Problem details
Here is the task for the records below: repeat exactly the lines from the one with "You are a computer-use agent. 619x771 pixels." to the one with "This screenshot has width=1068, height=569.", both included, and nothing else.

Dataset excerpts
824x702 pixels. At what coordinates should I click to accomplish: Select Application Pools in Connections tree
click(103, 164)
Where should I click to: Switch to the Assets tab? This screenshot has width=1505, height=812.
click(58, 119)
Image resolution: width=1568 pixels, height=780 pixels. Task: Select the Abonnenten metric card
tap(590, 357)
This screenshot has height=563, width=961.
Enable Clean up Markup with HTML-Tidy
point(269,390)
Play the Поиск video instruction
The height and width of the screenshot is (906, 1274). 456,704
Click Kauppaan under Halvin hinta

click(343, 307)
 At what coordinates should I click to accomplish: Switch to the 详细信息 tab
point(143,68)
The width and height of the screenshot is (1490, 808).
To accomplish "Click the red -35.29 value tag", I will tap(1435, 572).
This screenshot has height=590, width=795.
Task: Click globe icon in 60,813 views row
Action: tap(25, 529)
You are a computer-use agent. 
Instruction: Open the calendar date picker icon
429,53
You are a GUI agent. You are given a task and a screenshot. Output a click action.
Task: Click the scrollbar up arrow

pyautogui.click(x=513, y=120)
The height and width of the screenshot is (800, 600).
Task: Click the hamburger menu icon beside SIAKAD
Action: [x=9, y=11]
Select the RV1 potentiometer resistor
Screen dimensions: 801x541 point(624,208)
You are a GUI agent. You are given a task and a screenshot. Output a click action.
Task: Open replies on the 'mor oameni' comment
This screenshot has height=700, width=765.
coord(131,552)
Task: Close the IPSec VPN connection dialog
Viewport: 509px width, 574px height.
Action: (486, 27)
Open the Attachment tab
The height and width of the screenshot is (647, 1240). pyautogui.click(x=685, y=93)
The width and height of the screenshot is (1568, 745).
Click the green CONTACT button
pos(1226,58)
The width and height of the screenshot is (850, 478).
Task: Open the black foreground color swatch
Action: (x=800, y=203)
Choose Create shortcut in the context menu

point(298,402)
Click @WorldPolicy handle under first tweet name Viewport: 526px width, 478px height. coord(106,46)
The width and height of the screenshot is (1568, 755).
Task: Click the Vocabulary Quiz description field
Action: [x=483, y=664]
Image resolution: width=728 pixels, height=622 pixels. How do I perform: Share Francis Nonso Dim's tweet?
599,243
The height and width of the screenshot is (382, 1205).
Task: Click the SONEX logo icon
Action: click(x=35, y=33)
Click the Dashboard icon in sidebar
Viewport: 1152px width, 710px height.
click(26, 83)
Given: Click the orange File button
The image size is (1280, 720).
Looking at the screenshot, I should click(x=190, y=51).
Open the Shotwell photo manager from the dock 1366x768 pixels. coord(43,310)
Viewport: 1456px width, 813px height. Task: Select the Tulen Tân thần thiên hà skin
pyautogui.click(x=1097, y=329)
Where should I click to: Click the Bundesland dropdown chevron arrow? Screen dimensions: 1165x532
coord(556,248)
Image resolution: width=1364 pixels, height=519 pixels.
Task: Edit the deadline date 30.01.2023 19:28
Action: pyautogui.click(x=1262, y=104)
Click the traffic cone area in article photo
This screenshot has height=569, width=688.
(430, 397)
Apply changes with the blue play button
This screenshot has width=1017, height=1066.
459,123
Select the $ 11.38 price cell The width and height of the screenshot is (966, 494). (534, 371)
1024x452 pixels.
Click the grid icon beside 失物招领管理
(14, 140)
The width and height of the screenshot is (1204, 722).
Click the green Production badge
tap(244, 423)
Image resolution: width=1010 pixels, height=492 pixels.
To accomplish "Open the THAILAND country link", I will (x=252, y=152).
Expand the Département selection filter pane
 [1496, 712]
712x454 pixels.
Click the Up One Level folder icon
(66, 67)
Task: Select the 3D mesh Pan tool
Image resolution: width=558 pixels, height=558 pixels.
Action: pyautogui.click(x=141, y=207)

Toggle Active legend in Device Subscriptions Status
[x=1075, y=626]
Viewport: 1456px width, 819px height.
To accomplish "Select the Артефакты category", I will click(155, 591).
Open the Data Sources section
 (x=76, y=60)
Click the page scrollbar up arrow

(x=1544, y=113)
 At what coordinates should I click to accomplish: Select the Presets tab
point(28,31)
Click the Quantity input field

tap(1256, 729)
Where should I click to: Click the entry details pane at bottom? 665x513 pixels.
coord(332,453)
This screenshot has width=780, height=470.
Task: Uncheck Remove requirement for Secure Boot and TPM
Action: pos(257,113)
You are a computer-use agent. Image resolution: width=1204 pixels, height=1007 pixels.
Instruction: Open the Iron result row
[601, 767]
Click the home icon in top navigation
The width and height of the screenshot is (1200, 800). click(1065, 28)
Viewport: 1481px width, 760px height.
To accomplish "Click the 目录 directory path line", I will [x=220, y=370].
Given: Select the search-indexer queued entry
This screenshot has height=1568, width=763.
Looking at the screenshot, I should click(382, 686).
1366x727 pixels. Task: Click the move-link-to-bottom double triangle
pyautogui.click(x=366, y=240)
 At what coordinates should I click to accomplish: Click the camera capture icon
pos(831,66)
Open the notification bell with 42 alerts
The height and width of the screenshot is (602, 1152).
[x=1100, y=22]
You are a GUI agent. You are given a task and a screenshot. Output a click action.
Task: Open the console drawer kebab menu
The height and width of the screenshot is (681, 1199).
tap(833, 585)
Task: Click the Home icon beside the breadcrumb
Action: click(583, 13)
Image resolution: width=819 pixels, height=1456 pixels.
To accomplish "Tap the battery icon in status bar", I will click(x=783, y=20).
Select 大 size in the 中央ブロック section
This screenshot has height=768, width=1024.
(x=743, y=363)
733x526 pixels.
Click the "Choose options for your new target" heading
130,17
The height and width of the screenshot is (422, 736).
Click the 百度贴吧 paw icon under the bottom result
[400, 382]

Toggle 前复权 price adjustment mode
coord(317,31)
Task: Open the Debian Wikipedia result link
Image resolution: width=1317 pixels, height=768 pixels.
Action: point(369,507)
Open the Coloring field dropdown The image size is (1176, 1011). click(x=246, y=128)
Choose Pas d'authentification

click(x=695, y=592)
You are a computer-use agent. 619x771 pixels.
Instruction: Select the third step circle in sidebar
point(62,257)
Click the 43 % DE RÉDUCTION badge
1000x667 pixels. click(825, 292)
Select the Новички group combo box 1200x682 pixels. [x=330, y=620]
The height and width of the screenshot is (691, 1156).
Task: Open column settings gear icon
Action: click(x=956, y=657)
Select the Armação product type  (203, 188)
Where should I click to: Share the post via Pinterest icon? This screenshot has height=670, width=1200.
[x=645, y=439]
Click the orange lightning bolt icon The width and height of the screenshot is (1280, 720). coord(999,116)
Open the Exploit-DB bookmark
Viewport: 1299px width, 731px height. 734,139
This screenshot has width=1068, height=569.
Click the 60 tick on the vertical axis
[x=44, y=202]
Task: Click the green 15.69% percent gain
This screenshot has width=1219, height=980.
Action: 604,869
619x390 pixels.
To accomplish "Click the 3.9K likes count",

Response area
You are a computer-use agent. 619x771 pixels.
Instruction: Select the third step circle in sidebar
point(62,257)
Click the 43 % DE RÉDUCTION badge
1000x667 pixels. click(825, 292)
Select the Новички group combo box 1200x682 pixels. [x=330, y=620]
The height and width of the screenshot is (691, 1156).
Task: Open column settings gear icon
Action: click(x=956, y=657)
Select the Armação product type  (203, 188)
Where should I click to: Share the post via Pinterest icon? This screenshot has height=670, width=1200.
[x=645, y=439]
Click the orange lightning bolt icon The width and height of the screenshot is (1280, 720). coord(999,116)
Open the Exploit-DB bookmark
Viewport: 1299px width, 731px height. 734,139
This screenshot has width=1068, height=569.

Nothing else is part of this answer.